Protein is one of the most obvious nutritional benefits of peanuts and peanut butter for children. The good unsaturated fat plus the protein provides satiety in a meal or snack. Peanut products can offer an extended source of energy for children’s physical activity and for their brain activity too.
In addition to protein, there are three other nutrients that I always think about in terms of school-age children. One is potassium. Potassium is one of the nutrients of concern that health experts know we're not getting enough of for our everyday needs, and peanut butter has potassium in it. In fact, one serving (one ounce) of peanuts provides 6 percent of the daily value and one serving (2 Tablespoons) of peanut butter provides 5 percent of the daily value. Also, peanut butter pairs well with some other kid-friendly, high potassium foods like apples and celery.
Peanuts and peanut butter are also a source of fiber as well. One serving of peanuts contain 10 percent of the daily value and one serving of peanut butter has 8 percent of the daily value. Because most of the meat alternate foods do not have any fiber in them, this combination of protein, potassium, and fiber is great.

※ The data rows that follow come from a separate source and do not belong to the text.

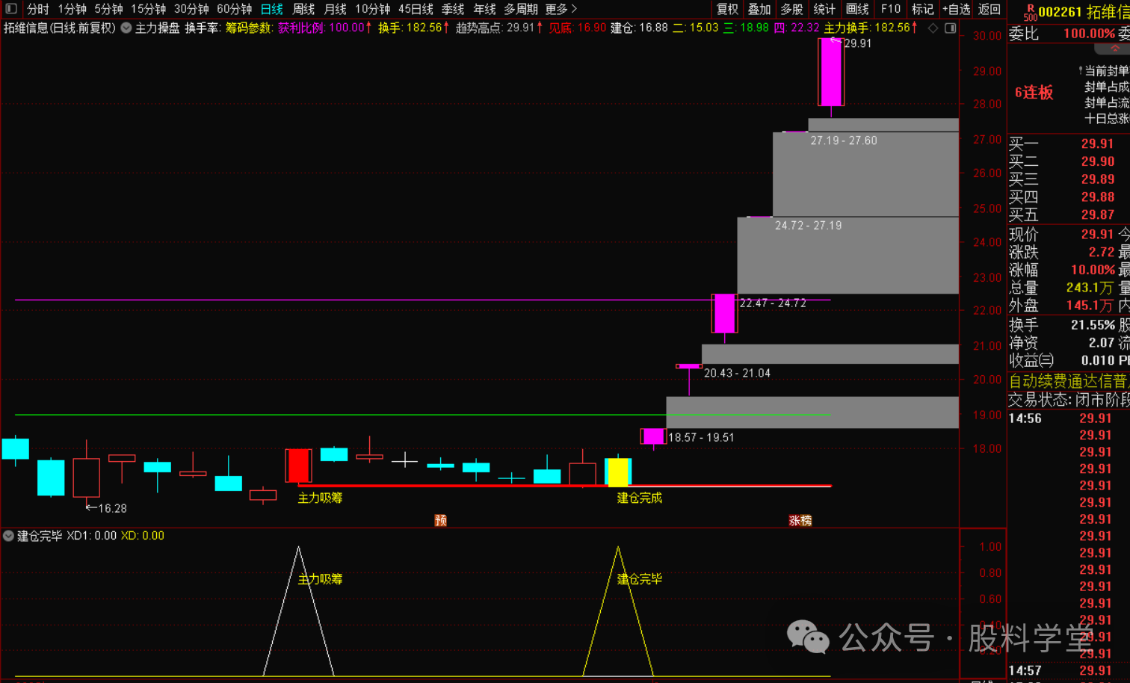The height and width of the screenshot is (683, 1130).
Task: Open F10 company information
Action: 890,9
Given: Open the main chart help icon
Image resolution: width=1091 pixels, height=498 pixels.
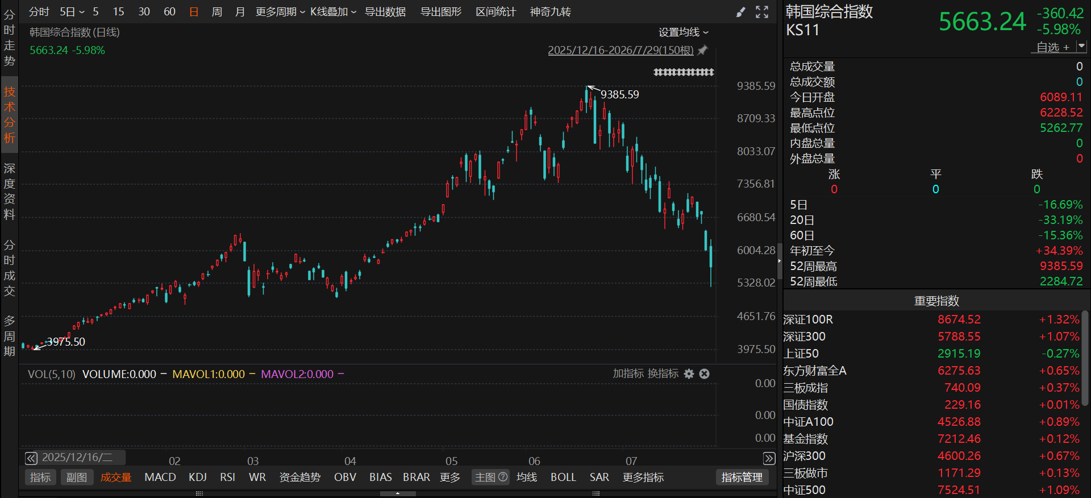Looking at the screenshot, I should [x=503, y=477].
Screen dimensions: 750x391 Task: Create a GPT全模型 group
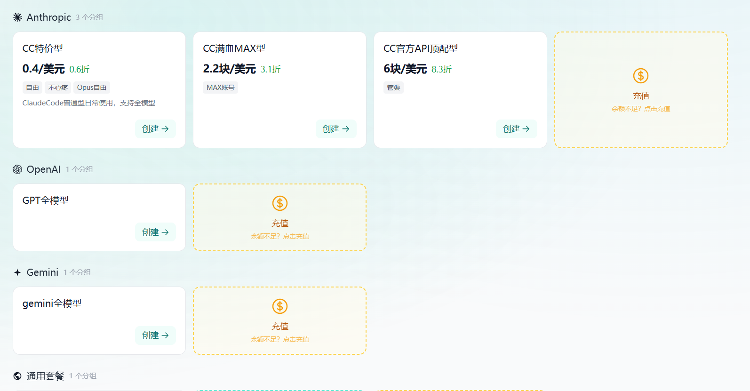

The other nutrient in peanuts and peanut butter I want to mention is iron, because in the recent Dietary Guidelines for Americans, the Scientific Advisory Committee called out iron as a nutrient of concern for girls and young women. One serving of peanuts provides 7 percent of the daily value and one serving of peanut butter provides 3 percent of the daily value. Any time we can find a source of iron that students like to eat it's a win-win situation in terms of their nutrition.
How does peanut butter help lower costs for school nutrition programs?
School nutrition programs are very limited in terms of overall food costs and often pennies per serving can make a difference in balancing budgets. For consumers and foodservice channels, peanuts and peanut butter are often always listed as one of the least expensive protein sources. It just compares so favorably when we think about some of the other proteins. When you reduce the cost of the meat or the meat alternate in the “center of the tray,” then you have more food dollars for fresh produce and other local items. Farm to School is one of the fastest growing areas of school nutrition programs and any money that directors have to spend in purchasing local products works to their benefit.
What is your favorite preparation for peanut butter being used in school meals?
The thing that I'm most excited about is what people are calling power packs or grab and go meals. The ones I've seen often include an individual container of peanut butter along with pita bread, pita chips, or whole grain crackers. Then some sliced apples, maybe some baby carrots or celery sticks, and often an added protein source like a cheese stick.